I am using tidyr::complete to do this, but it is behaving oddly. When my depths are rounded to zero decimal places, the code runs as expected, but when the data are to the tenth of a meter, something odd happens to the class of depth and some combinations are completed (and values filled with NA) even though I already have data for that depth.

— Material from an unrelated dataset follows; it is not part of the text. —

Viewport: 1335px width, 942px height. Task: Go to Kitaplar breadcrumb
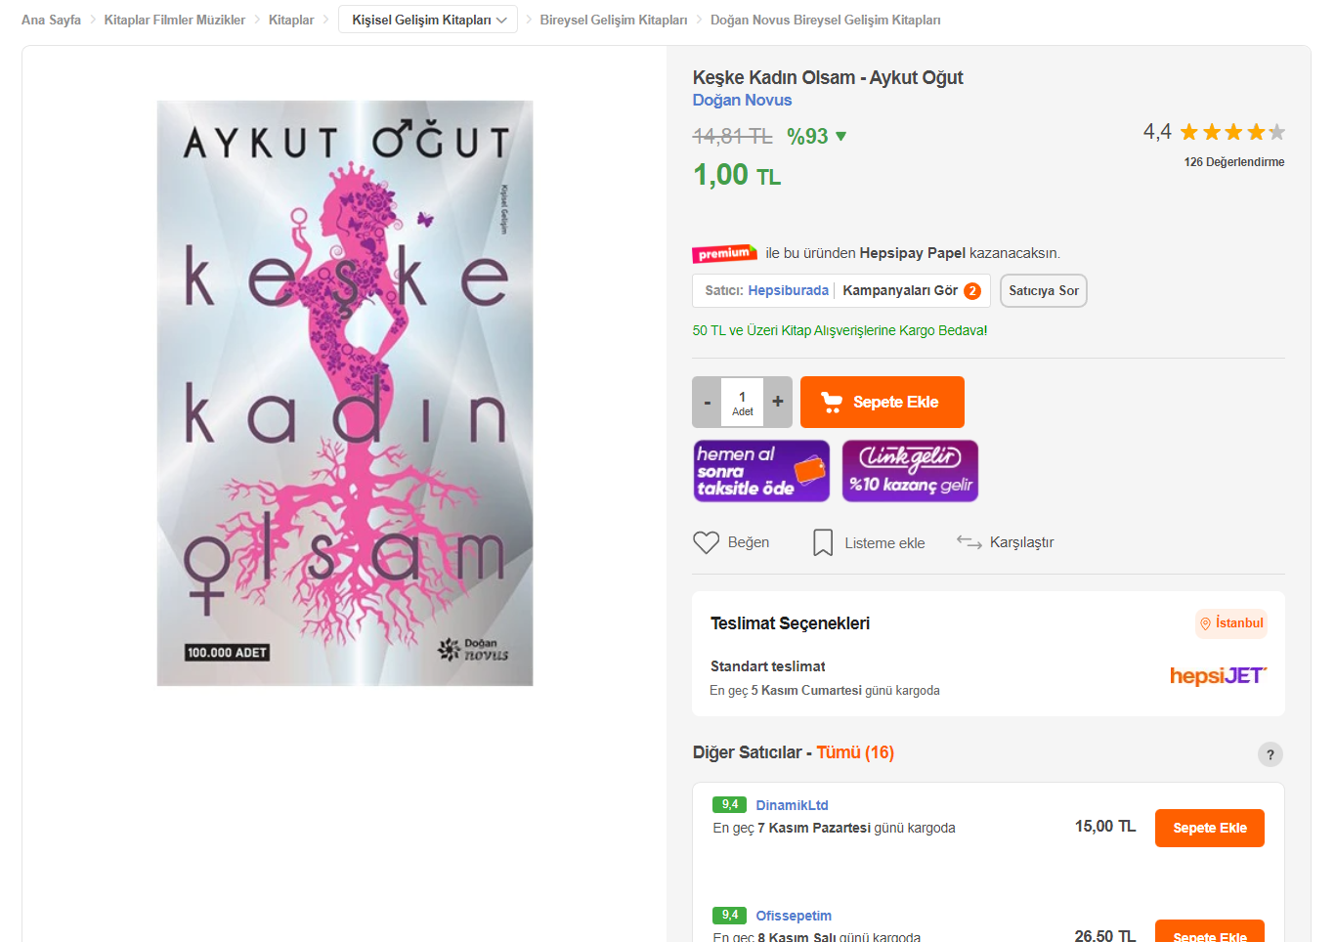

Has anyone experienced this before? I assume it has something to do with the class of depth, but I haven't quite figured it out or how to avoid it.
library(dplyr)
b <- data.frame(site = c(rep("A", 10), rep("B", 10)),
depth = c(seq(0.1, 0.8, 0.1), 1.0, 1.1, seq(0.3, 0.5, 0.1), seq(0.9, 1.5, 0.1)),
value = round(runif(20, 0, 5), 1))
b2 <- b %>%
mutate(site = factor(site)) %>%
group_by(site) %>%
tidyr::complete(depth = seq(min(depth),
max(depth),
by = 0.1)) %>%
arrange(site, depth)
Some depths from the original data frame are duplicated, which is unexpected.
class(b2$depth)
unique(b2$depth)
b2[b2$site == "B", ]
When I convert out of numeric and back to numeric, depth seems to have reverted to what I would expect, although I still need to remove the duplicated depths with NAs.

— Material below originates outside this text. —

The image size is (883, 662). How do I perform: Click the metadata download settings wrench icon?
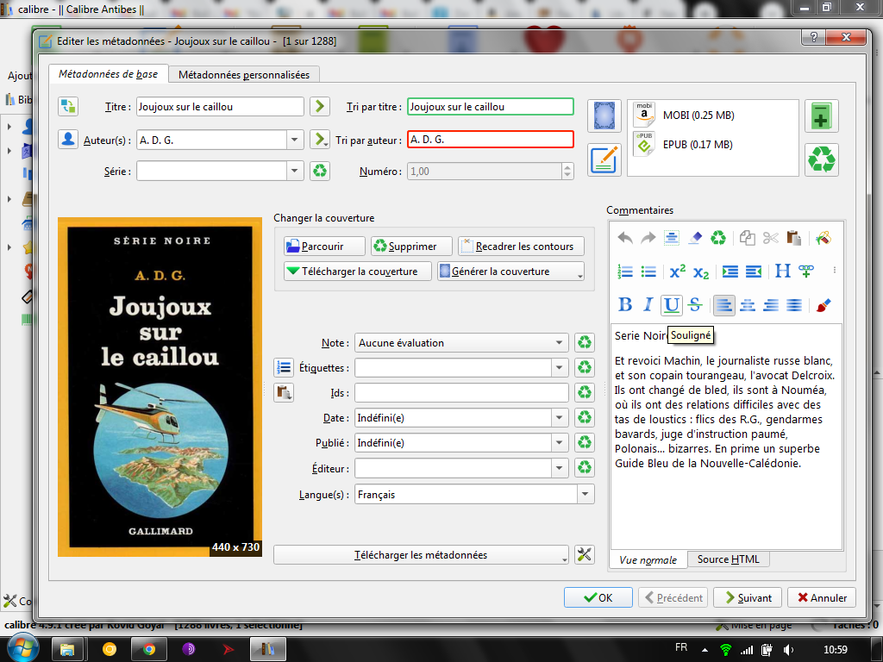click(585, 555)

class(as.numeric(as.character(b2$depth)))
unique(as.numeric(as.character(b2$depth)))
If depths have no decimal places, the behaviour seems more predictable.
a <- data.frame(site = c(rep("A", 10), rep("B", 10)),
depth = c(1:4, 6:11, 3:5, 8, 10, 12:16),
value = round(runif(20, 0, 5), 1))
a2 <- a %>%
mutate(site = factor(site)) %>%
group_by(site) %>%
tidyr::complete(depth = seq(min(depth),
max(depth),
by = 1)) %>%
arrange(site, depth)
class(a2$depth)
unique(a2$depth)
a2[a2$site == "B", ]